## START TASK INPUT
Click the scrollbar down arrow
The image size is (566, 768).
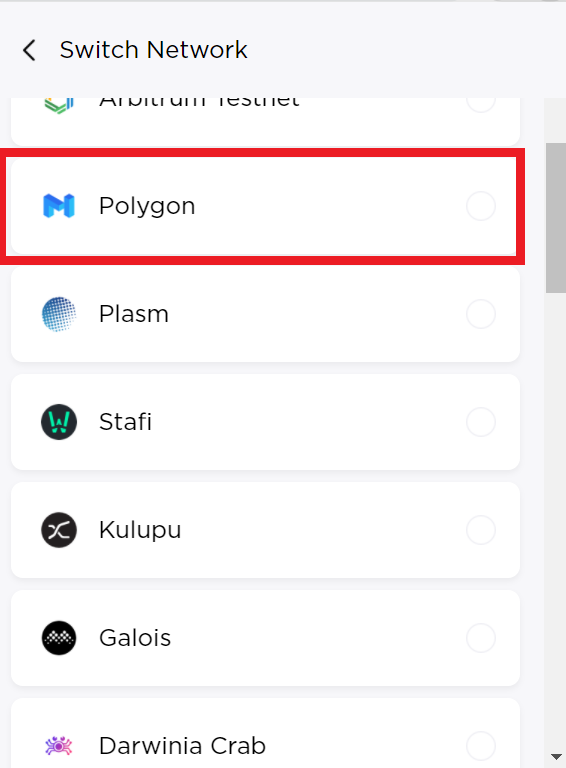tap(556, 757)
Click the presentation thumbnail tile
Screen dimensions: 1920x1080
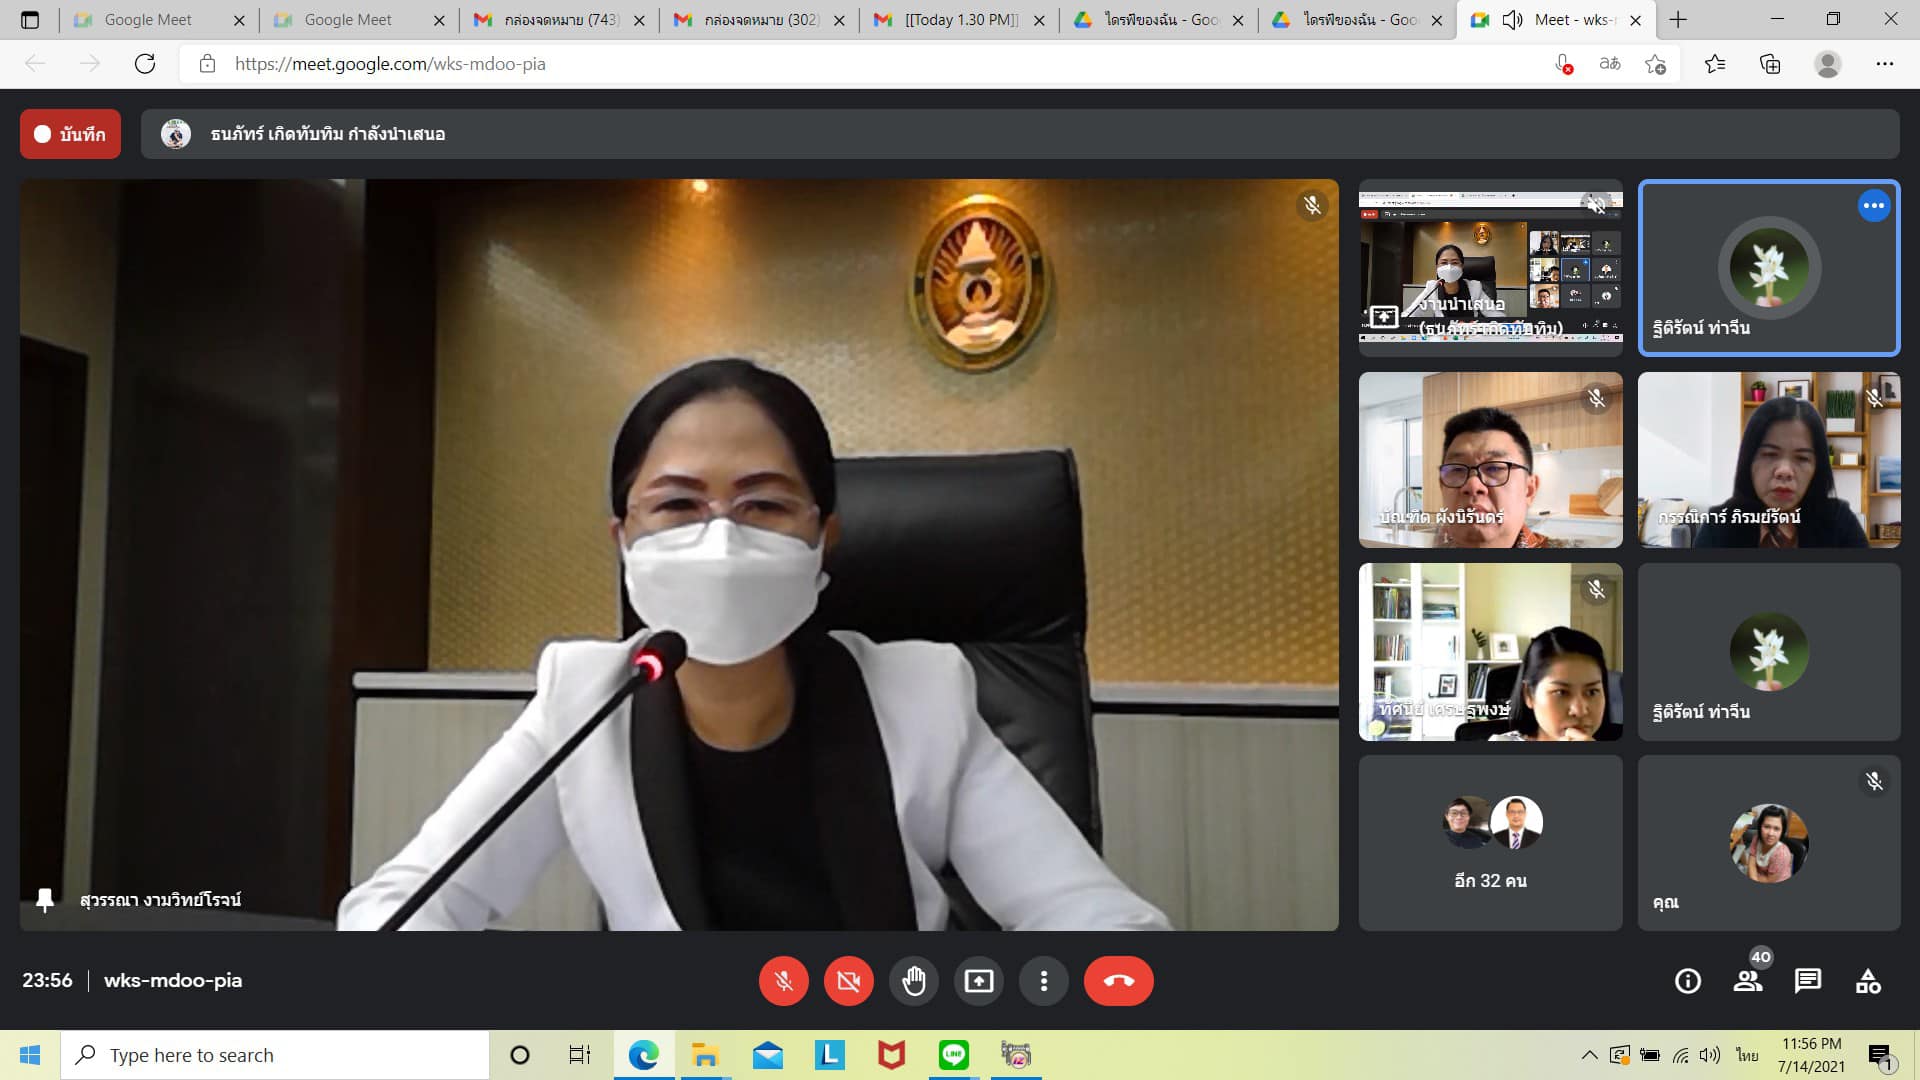(x=1490, y=267)
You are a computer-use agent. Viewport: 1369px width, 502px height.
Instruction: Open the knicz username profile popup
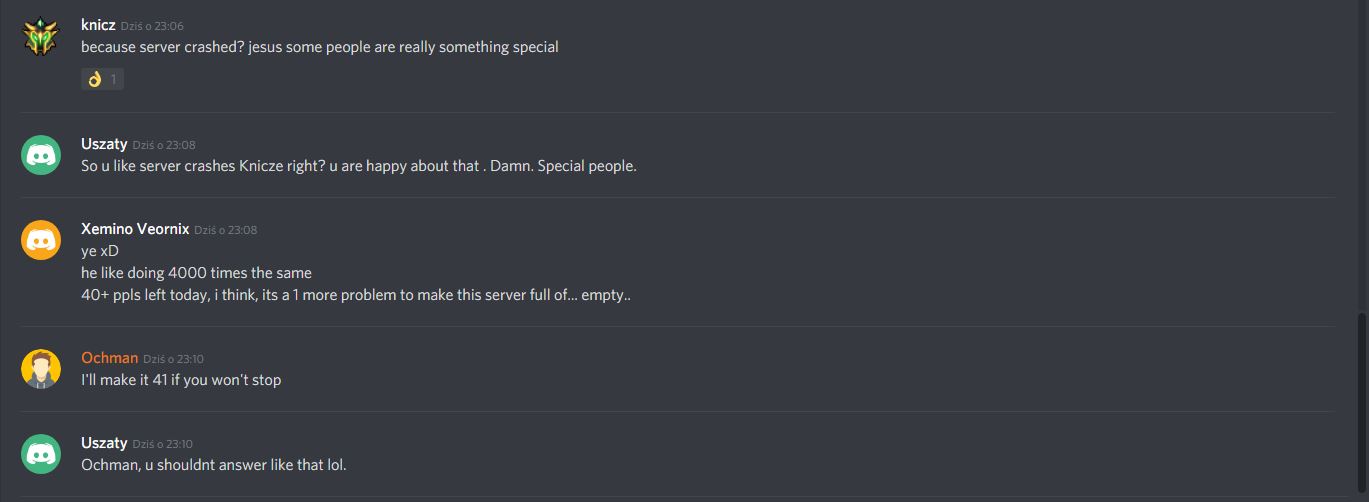click(98, 24)
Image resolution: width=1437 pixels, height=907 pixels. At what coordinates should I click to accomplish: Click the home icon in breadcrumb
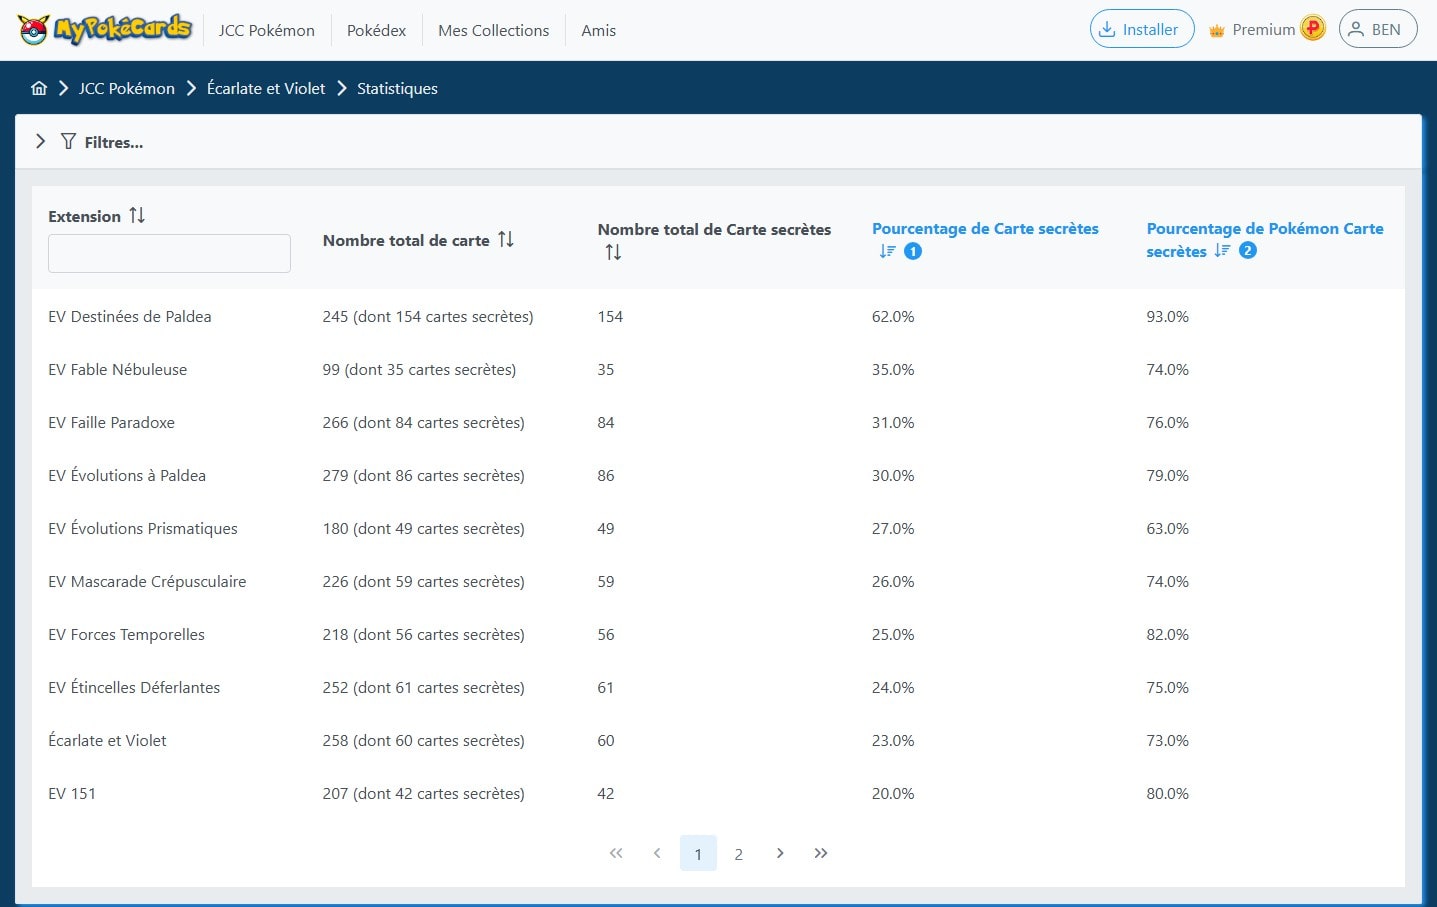[x=39, y=88]
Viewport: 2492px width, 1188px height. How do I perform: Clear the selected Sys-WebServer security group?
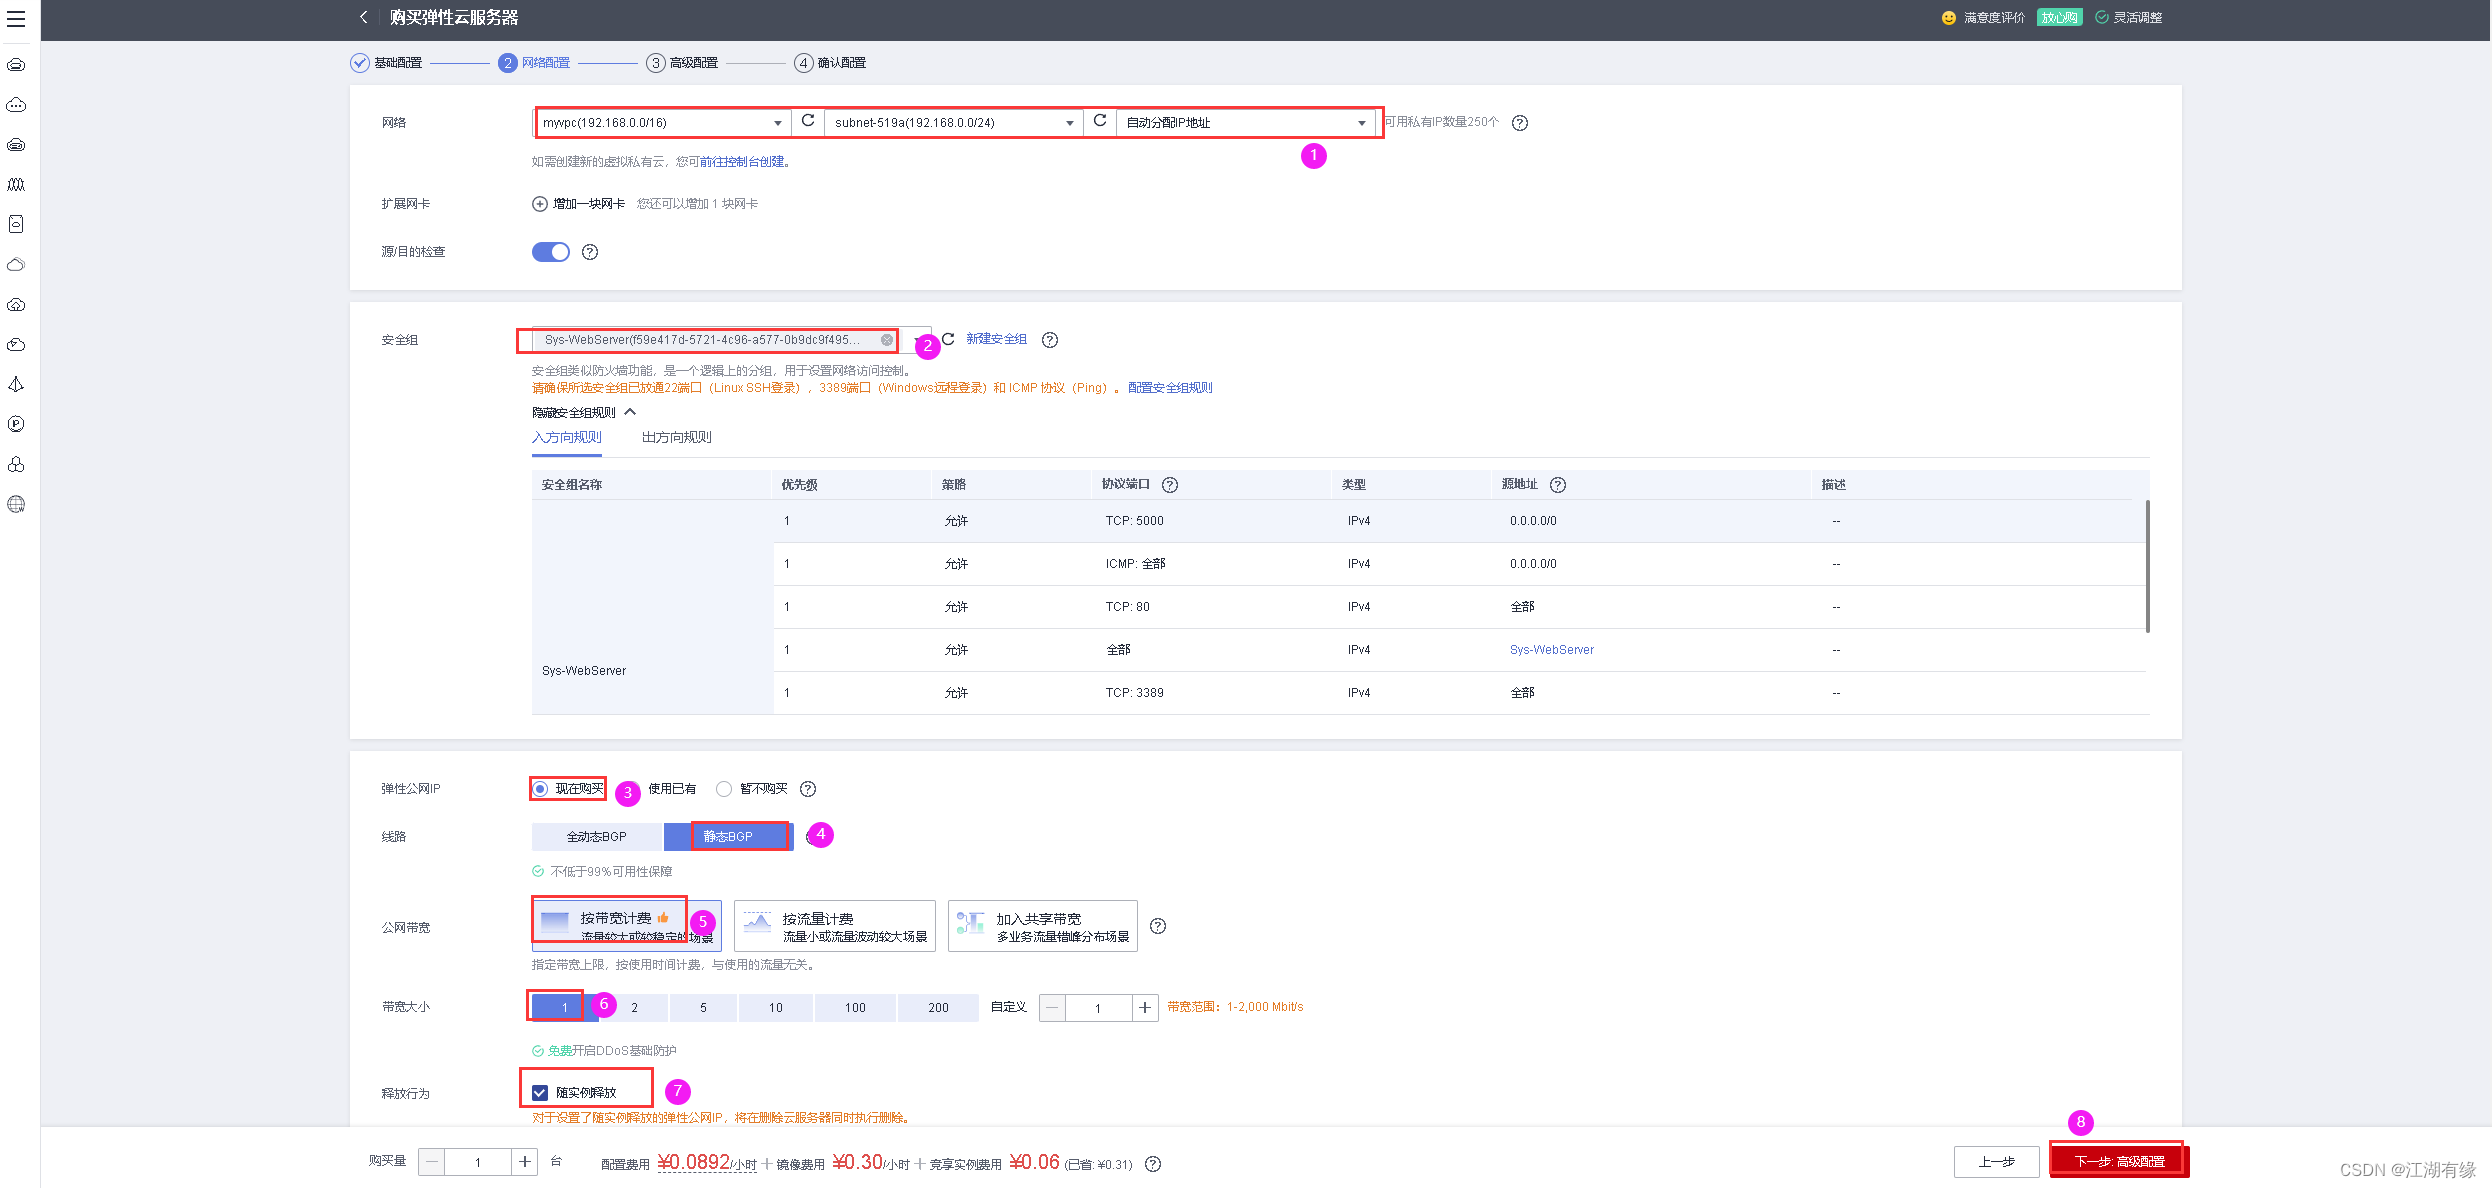pyautogui.click(x=887, y=340)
## END TASK INPUT
- **AIM OF THE TASK**:
Switch every "Viewport" in the listing above to "Window", changing nothing else, and write out the full listing without the pictures.

- **IN RESPONSE**:
Click the scrollbar down arrow
The image size is (566, 768).
tap(556, 757)
Click the presentation thumbnail tile
Screen dimensions: 1920x1080
(x=1490, y=267)
You are a computer-use agent. Window: 1369px width, 502px height.
Instruction: Open the knicz username profile popup
click(98, 24)
Image resolution: width=1437 pixels, height=907 pixels. At what coordinates should I click to accomplish: Click the home icon in breadcrumb
[x=39, y=88]
Window: 2492px width, 1188px height. How do I perform: Clear the selected Sys-WebServer security group?
pyautogui.click(x=887, y=340)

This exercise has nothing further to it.